Following the demise of its direct rivals, the Ford Scorpio and Rover 800, the former due to its controversial styling, Opel/Vauxhall found themselves competing against BMW's 5 Series, with minimal sales success. Apart from the Australian re-engineered Holden Commodore models that carried on until 2006 for the sedan (wagons and utilities until 2007), production of the Omega ended in 2003. The position that the Omega held as Opel's flagship model (after the demise of the Senator) would be taken over by the smaller Opel Signum which used an extended-length platform of the Opel Vectra and incorporated practical features of both MPVs and station wagons into one package. Remaining stocks were sold into 2004. In the Philippines, the Omega was replaced by the Chevrolet Lumina.

Stories and photographs of a "new" successor appeared in the motoring press one year later. In the case of Auto Express, though, its October 2004 article simply featured the Holden Torana TT36 concept car, which itself previewed the 2006 Holden Commodore. Nevertheless, Holden contributed in the Omega badge remaining alive by it, for the entry-level model of its new Commodore. Unlike prior models since 1978, this new Holden was no longer based on an Omega platform.

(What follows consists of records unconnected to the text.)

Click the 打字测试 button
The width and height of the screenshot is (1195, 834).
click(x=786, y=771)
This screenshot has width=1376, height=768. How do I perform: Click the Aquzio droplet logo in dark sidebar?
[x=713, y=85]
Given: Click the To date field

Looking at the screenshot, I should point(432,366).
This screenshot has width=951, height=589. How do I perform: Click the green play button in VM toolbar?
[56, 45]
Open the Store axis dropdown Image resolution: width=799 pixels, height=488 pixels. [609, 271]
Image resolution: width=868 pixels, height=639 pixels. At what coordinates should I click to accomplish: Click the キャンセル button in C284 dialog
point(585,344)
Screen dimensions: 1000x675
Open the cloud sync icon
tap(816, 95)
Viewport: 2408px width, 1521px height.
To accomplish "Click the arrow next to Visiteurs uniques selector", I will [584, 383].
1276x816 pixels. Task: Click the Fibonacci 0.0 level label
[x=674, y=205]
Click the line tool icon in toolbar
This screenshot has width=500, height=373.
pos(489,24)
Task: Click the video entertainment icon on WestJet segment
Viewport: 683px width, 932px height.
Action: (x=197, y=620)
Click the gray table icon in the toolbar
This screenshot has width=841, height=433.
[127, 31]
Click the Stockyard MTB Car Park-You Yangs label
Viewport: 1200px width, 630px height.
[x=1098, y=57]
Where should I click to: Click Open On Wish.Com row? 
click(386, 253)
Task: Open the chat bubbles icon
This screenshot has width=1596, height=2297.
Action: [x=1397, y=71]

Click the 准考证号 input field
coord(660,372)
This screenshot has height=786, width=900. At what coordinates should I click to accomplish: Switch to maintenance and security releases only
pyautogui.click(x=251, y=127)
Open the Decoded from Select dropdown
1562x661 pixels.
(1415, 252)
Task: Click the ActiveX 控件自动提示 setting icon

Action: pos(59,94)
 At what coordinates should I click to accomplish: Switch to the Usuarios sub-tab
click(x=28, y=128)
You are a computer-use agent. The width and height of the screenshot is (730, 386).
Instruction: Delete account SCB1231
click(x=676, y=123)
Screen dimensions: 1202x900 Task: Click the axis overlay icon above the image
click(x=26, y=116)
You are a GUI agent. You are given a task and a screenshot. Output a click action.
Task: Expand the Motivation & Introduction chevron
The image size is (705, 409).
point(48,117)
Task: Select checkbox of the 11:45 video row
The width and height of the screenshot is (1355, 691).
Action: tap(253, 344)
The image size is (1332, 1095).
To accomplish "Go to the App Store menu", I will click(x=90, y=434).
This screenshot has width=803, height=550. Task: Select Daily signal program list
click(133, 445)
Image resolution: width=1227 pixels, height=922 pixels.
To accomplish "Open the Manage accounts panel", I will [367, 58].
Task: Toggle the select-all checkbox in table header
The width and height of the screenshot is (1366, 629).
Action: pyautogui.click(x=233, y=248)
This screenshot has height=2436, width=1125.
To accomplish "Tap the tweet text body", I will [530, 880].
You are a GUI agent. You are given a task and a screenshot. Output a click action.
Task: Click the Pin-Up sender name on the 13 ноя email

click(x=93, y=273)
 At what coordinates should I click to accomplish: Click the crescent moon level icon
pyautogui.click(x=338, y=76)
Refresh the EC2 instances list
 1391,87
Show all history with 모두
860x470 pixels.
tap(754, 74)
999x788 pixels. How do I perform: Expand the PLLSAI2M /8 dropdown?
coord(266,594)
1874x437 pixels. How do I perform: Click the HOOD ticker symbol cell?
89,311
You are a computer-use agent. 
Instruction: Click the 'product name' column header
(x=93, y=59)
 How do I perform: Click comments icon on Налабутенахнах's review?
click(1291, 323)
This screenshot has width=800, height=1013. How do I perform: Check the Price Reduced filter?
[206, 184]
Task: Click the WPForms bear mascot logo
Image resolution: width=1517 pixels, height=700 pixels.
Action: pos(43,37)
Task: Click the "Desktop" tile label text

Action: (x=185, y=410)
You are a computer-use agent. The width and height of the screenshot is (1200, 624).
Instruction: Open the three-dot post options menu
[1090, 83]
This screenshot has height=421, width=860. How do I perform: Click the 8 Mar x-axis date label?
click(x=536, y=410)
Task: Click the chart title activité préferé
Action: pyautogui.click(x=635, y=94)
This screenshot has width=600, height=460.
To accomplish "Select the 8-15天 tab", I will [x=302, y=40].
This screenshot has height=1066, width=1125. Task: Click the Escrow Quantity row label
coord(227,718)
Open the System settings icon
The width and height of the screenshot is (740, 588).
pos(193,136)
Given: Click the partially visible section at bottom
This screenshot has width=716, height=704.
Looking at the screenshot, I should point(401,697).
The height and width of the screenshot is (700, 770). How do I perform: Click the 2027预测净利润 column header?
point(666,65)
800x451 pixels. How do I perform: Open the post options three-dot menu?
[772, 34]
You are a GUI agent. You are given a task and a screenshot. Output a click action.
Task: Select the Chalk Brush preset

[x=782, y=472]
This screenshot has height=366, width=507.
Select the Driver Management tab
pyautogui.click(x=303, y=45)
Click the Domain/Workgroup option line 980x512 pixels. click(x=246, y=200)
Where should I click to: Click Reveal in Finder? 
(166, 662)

Ironically, a version of this Commodore would get exported to the UK market as the Vauxhall VXR8 from 2007 to 2017, effectively becoming the flagship of the brand. Being a high-performance sports sedan, it was the first such vehicle in Vauxhall's lineup since the Lotus Carlton/Omega.

As of July 2020, only 3297 Vauxhall Omegas and 306 Carltons (including some rebadged Rekords) are left on the road in the United Kingdom.